To date, BAZ has not published a comprehensive list of the applicants. Neither has it furnished the public with useful details of directorship and ownership of respective companies that applied, which would have assisted the public in making objections as required under the broadcasting law.
“Although BAZ has no legal obligation to do this, the issue is of public interest of which it should appraise the nation to ensure transparency and build public confidence in the whole licensing process,” MISA-Zimbabwe noted in a statement on Monday.
“What makes it more imperative for BAZ to keep the nation updated on this matter, is the fact that there are no clear timelines stipulated in the Broadcasting Services Act (BSA) under which the regulatory board should shortlist successful applicants; conduct public hearings on their applications and finally license them. It is entirely up to BAZ to determine the time within which these processes have to be completed. In the absence of legal timeframes within which BAZ must conclude the licensing process, there is no enforcement mechanism to ensure the regulatory board speedily issues licenses,” added the MISA-Zimbabwe statement.
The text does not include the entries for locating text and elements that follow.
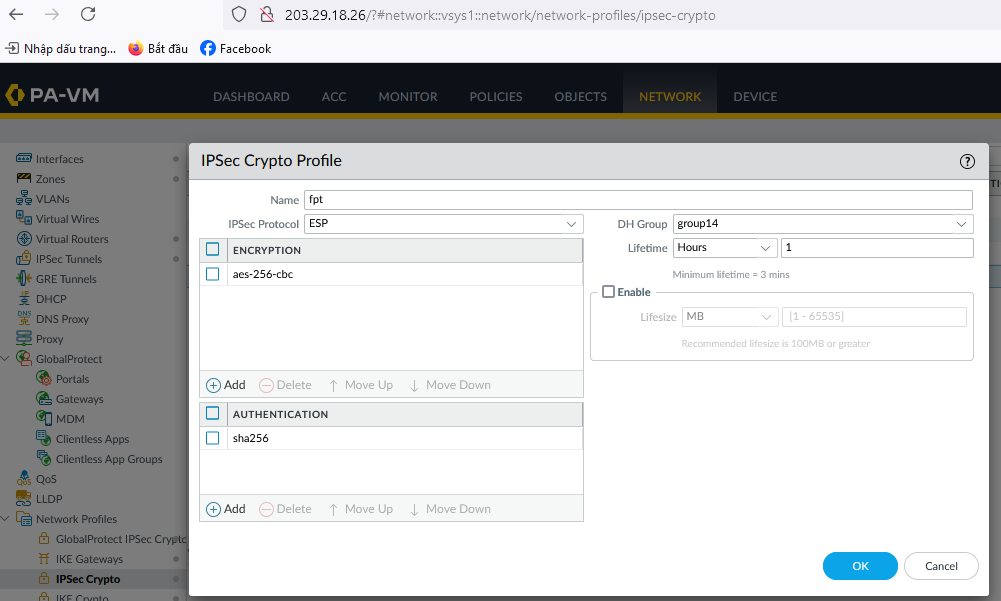Open the DH Group dropdown
Viewport: 1001px width, 601px height.
click(822, 224)
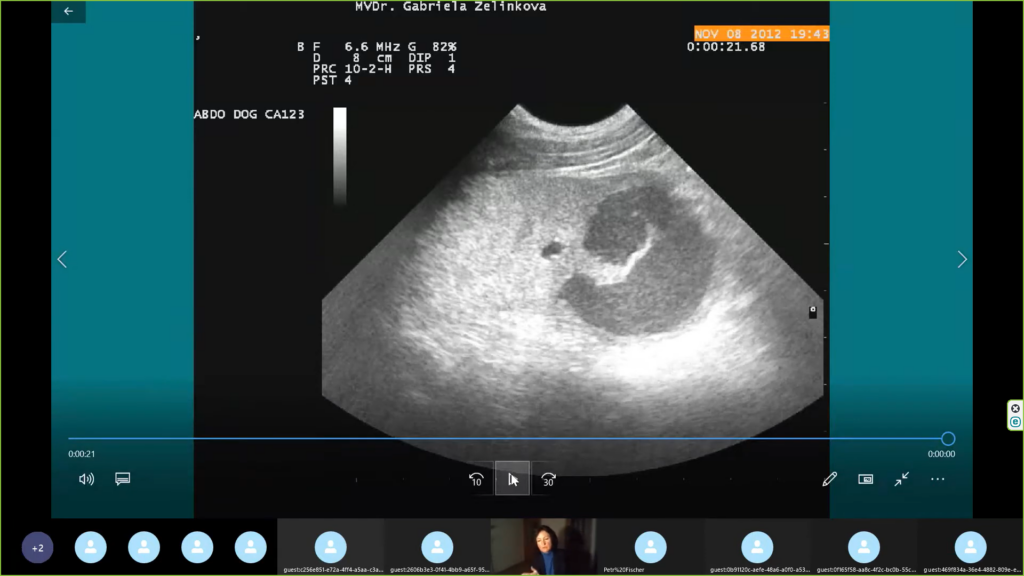Click the small close icon on right edge
This screenshot has width=1024, height=576.
[1015, 409]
MISA-Zimbabwe also noted that even if the new broadcasters were to be eventually licensed, this may not necessarily translate to the provision of alternative information to the citizenry due to the stipulated content restrictions in BSA.
“By their very nature private broadcasters are profit oriented and therefore need to structure their programming in a manner that attracts listenership, thereby drawing advertising revenue. Therefore, they need to operate within a framework that accords them considerable editorial autonomy for their sustainability.”
However, the repressive BSA imposed content requirements that interfere with their independence. Among these are the compulsory 75% quota for local content; the allocation of an hour of broadcasting space per week to government and the stipulations on airing of political and electoral matters.
“For example, in terms of Part II of the Fifth schedule of the BSA a broadcaster is required to report to BAZ and keep records of any broadcast of a political matter. According to the interpretation clause, a political matter is “any political matter, including the policy launch of a political party”. This definition is so vague to the extent that it can cover a broad spectrum of the broadcasters’ content. Restrictions such as these are bound to compromise private broadcasters’ role as independent sources of alternative information.
It is for this reason that MISA-Zimbabwe reiterates its calls for the repeal of the BSA and its replacement with a democratic law that will ensure transparency in the licensing process as well as promote the establishment of a three-tier broadcasting system, which will allow Zimbabweans to freely express themselves and access information of their choice,” it added.